#### What you have to do:
Could you reproduce the lines of the entries below, starting at the line that contains "You are a computer-use" and ending at the line that contains "(x=567, y=176)", both included? Leave the pictures out of your answer.

#### Task data:
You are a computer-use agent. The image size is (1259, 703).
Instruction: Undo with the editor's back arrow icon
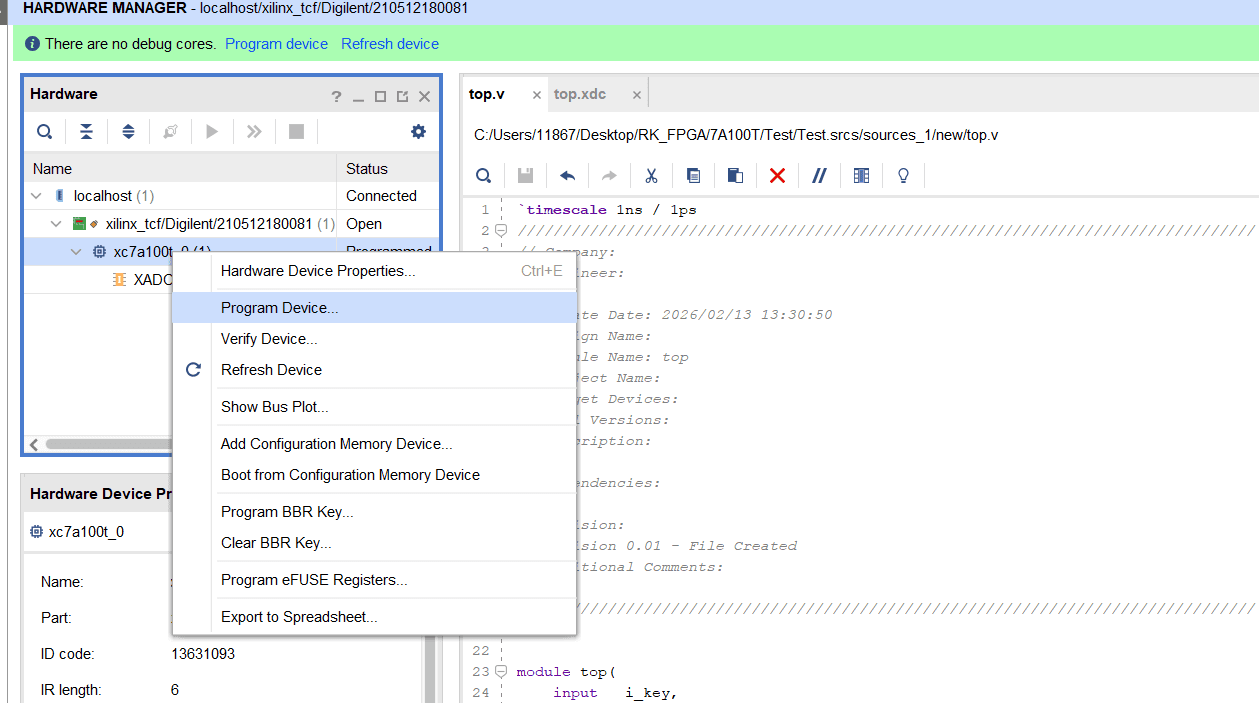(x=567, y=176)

...

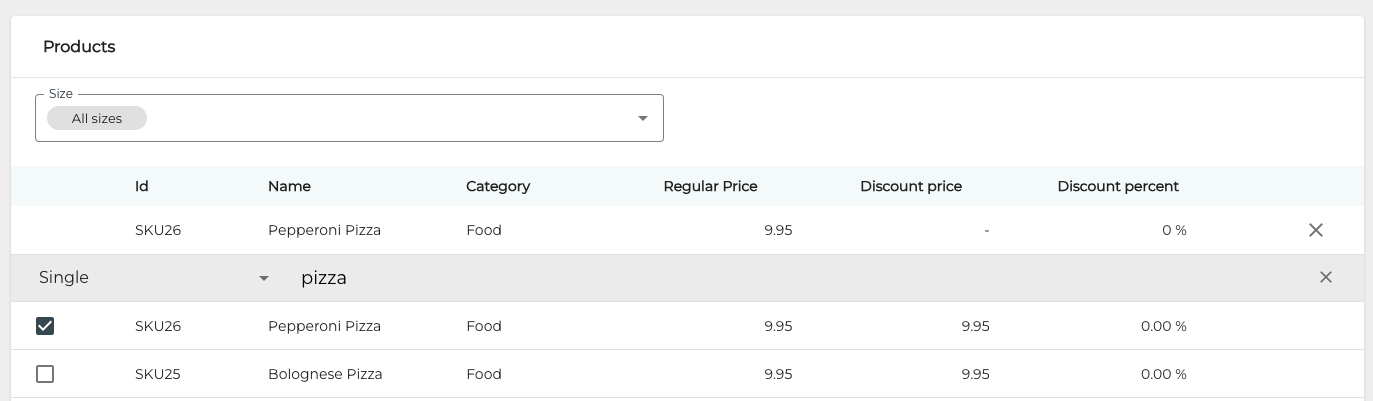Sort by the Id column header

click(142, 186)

#### Solution below:
You are a computer-use agent. The image size is (1259, 703).
Instruction: Undo with the editor's back arrow icon
(x=567, y=176)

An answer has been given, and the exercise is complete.